CN115189793A - System and method for accurately measuring time-triggered Ethernet transparent transmission clock - Google Patents

Abstract

A time-triggered Ethernet transparent transmission clock accurate measurement system and method is characterized in that a measurement framework comprises a local clock control module, a time synchronization state machine module, a PCF frame sending and scheduling module, a physical layer data frame sending and intercepting module and a physical layer data frame receiving and intercepting module, the transparent transmission clock value is accurately measured and comprises physical layer delay overhead, MAC layer delay overhead and hardware delay overhead between an MAC layer and a physical layer, corresponding hardware circuits are added to record corresponding time points for accurate measurement, and finally the accurate transparent transmission clock value is obtained.

Description

System and method for accurately measuring time-triggered Ethernet transparent transmission clock

Technical Field

The invention relates to a system and a method for accurately measuring a time-triggered Ethernet transparent transmission clock, belonging to the technical research field of time-triggered Ethernet.

Background

In the process of developing a time-triggered Ethernet system, an end system and a switch realize time synchronization in the system through an interactive Protocol Control Frame (PCF), the interaction of the PCF frame needs to realize a time synchronization curing function, and when the time curing function calculates a curing time point, time delay information of a data frame on a data link is needed, namely, the time delay information is called a transparent transmission clock. The high-precision transparent transmission clock is the basis for constructing a high-precision time synchronization system, and if the transparent transmission clock generates larger deviation, the synchronization precision of the whole time-triggered Ethernet system is reduced, and the system reliability is seriously influenced.

Disclosure of Invention

The technical problem solved by the invention is as follows: the system and the method for accurately measuring the time-triggered Ethernet transparent transmission clock are provided for solving the problem that the existing transparent transmission clock measuring method in the prior art is easy to generate larger deviation so as to cause the reduction of the synchronization accuracy of a time-triggered Ethernet system.
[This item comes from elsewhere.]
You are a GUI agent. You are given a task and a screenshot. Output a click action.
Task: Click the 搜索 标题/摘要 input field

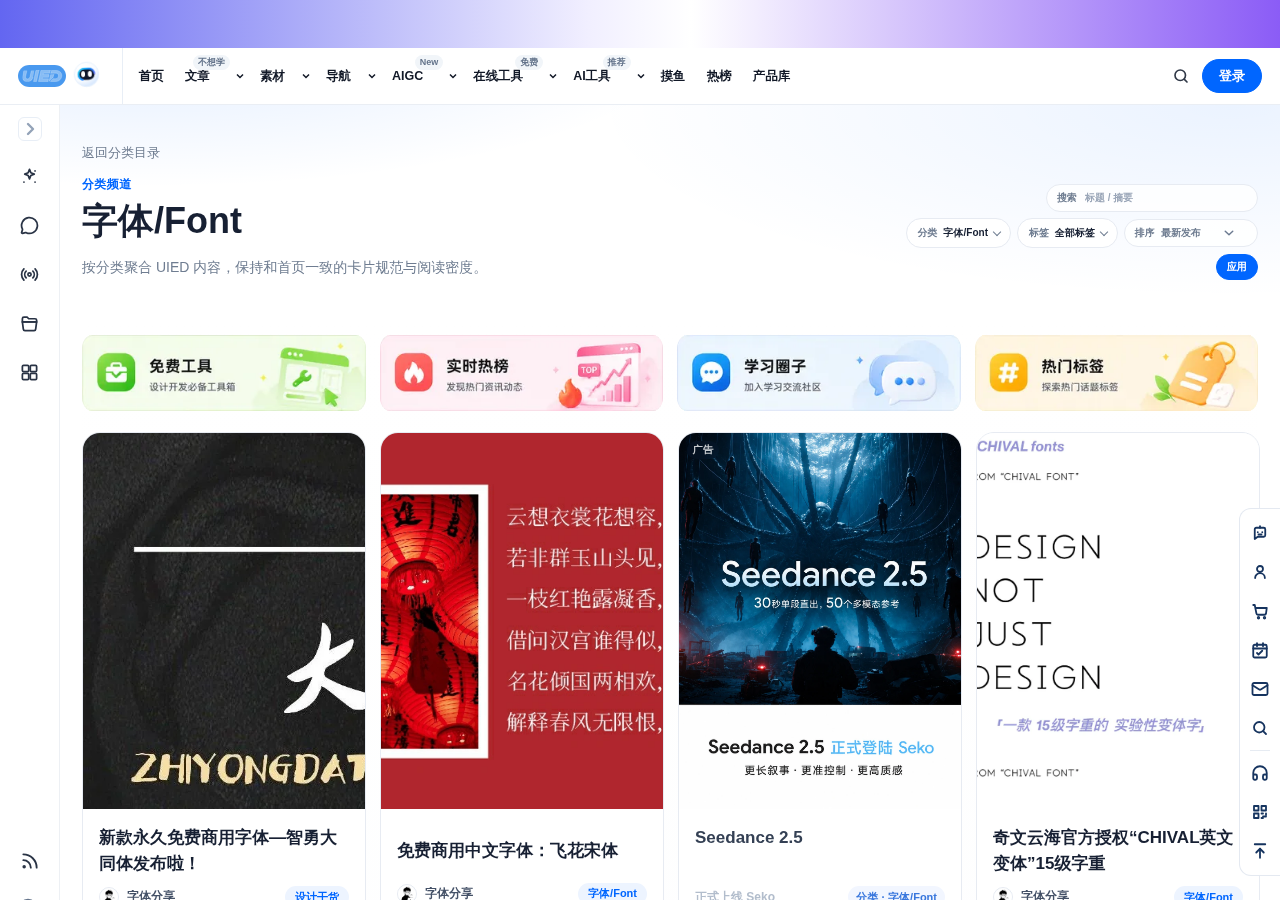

The technical scheme for solving the technical problems is as follows:

a time-triggered Ethernet transparent transmission clock accurate measurement system comprises a local clock control module, a time synchronization state machine module, a PCF frame sending and scheduling module, a physical layer data frame sending and intercepting module and a physical layer data frame receiving and intercepting module, wherein:

the local clock control module is used for maintaining local time and calculating high-precision local time according to nanosecond time granularity;

the time synchronization state machine module is used for realizing a time synchronization protocol, controlling PCF frame sending and receiving of the MAC layer and the physical layer, calculating data frame sending delay of the MAC layer and data frame sending delay of the physical layer according to the PCF frame sending time point information of the MAC layer and the physical layer, and calculating a transparent transmission clock value according to the obtained data;

the PCF frame sending and scheduling module is used for monitoring the PCF frame sending signal of the MAC layer sent by the time synchronization state machine module and recording the PCF frame sending time point information of the MAC layer;

the physical layer data frame sends and listens the module: intercepting PCF frame sending signal of physical layer sent by PCF frame sending scheduling module, writing current local time into sending time point register, and then obtaining PCF frame sending time point information of physical layer for calculating sending delay, and at the same time generating effective data frame receiving signal;

and the physical layer data frame receiving and intercepting module is used for intercepting a data frame receiving effective signal provided by the physical layer and recording the receiving processing time delay of the physical layer.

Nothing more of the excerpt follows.